=== The records ===
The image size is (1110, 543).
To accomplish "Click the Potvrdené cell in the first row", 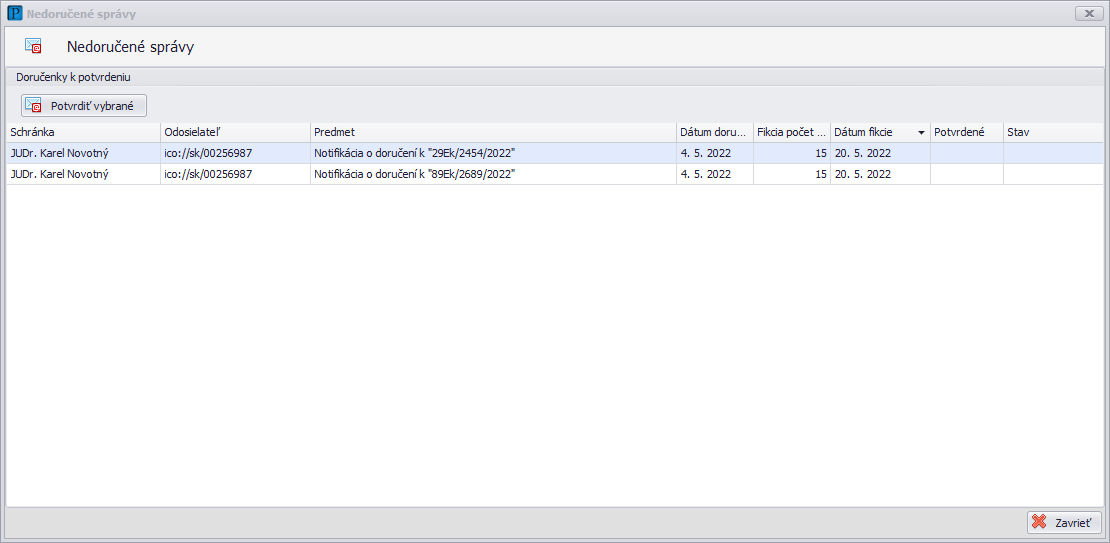I will tap(966, 153).
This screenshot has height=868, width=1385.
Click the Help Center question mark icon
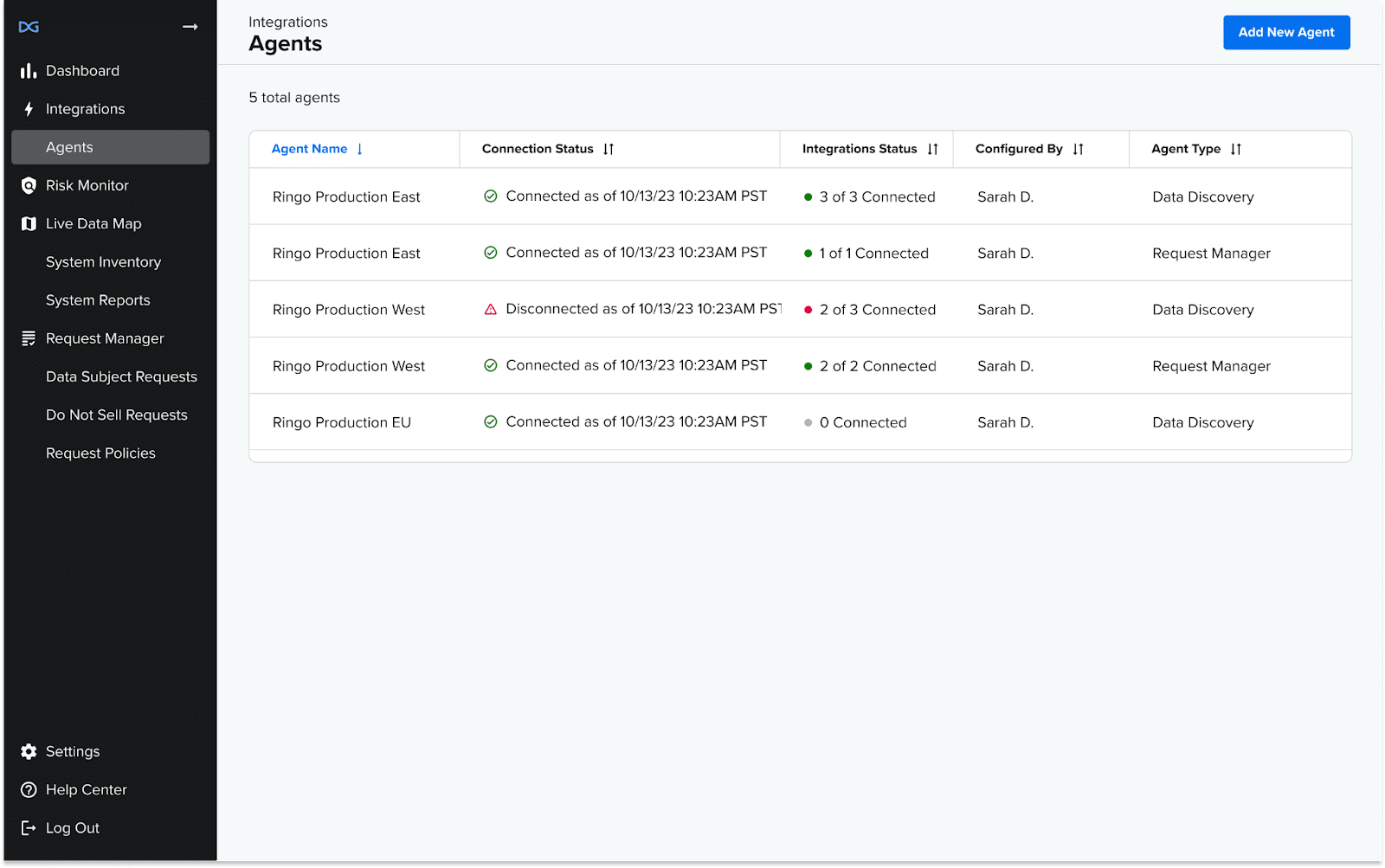point(29,790)
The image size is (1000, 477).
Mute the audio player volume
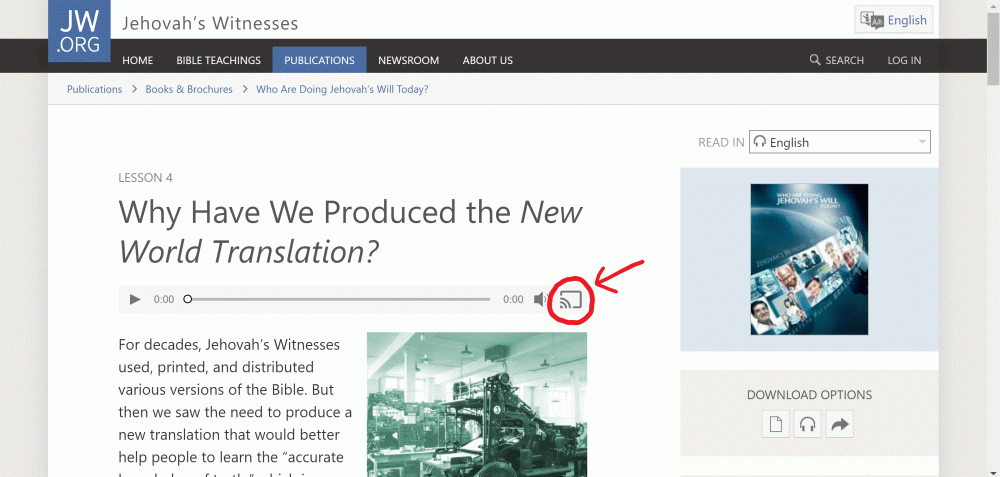[540, 299]
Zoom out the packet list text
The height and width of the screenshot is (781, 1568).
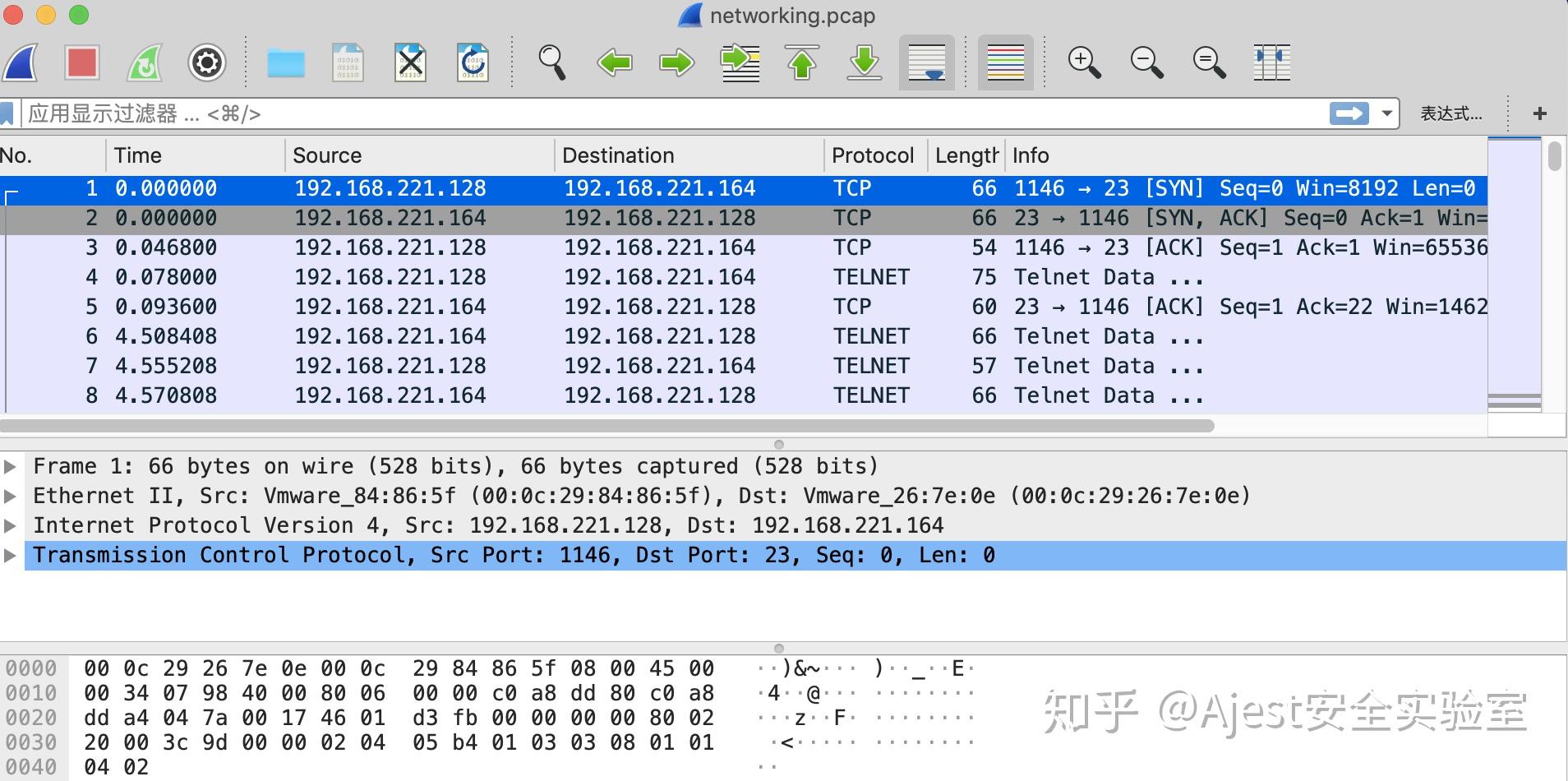point(1146,62)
===
## Task goal
In the items from the line containing "Zoom out the packet list text" through the end, inclusive, replace "screenshot" with "image" and leave everything else unchanged. Give only those lines, without the pictures.

## Written answer
Zoom out the packet list text
The height and width of the image is (781, 1568).
point(1146,62)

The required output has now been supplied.